The Harry W. Kelley Memorial Bridge is a bridge in the U.S. state of Maryland. It carries 4 lanes of U.S. Route 50, plus two sidewalks, across Sinepuxent Bay, connecting the downtown area of Ocean City, Maryland to the mainland of Worcester County, Maryland within West Ocean City, and is mere feet from the national eastern terminus of said route. It is one of four entrances to the resort town, and the southernmost of them all; the others are Maryland Route 90, Delaware Route 54, and Delaware Route 1. The bridge features a drawbridge span near the Ocean City end. The bridge is named for Harry W. Kelley, a former mayor of Ocean City.

The current bridge in this location, built in 1942, replaces an earlier bridge that was slightly downstream of the current site, which used what is now Maryland Route 707 (Old Bridge Road) to cross the Sinepuxent Bay and connect to downtown Ocean City as Worcester Street. At the time of its construction, the bridge carried U.S. Route 213; it was changed to its current number in 1948 when the extension of US 50 replaced US 213 south of Queen Anne's County. Currently the bridge is a busy center of activity in the city, and is utilized by many fishermen, joggers, and cyclists. The bridge is the target of much discussion due to its age and structural issues, as well as its antiquated design.

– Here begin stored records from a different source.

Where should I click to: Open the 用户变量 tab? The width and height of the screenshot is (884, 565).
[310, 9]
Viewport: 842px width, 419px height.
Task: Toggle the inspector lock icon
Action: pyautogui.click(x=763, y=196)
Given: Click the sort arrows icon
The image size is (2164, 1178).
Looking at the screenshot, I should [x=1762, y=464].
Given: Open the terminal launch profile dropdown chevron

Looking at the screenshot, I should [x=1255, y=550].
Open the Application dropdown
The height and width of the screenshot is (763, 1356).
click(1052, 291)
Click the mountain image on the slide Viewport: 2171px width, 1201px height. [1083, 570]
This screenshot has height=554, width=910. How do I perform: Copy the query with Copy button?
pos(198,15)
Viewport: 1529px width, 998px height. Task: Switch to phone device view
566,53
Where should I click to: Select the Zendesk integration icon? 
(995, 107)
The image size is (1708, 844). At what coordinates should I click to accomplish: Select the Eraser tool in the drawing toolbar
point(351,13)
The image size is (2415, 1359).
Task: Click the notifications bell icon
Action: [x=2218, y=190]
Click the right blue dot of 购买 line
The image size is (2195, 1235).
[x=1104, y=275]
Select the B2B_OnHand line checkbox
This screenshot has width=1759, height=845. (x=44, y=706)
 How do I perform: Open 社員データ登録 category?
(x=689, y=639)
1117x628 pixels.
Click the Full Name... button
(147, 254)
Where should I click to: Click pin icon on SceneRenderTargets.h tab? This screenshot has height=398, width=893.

In August 2010, the Maryland State Highway Administration decided to construct a new drawbridge to replace the current structure. The new drawbridge was selected over a higher fixed span, which would have cost more and have displaced more properties. The bridge is not expected to be constructed until at least 2035, with $300 million in funding for planning of the bridge. When the new bridge is complete, the existing structure is planned to be turned into a fishing pier with the central part of the bridge removed.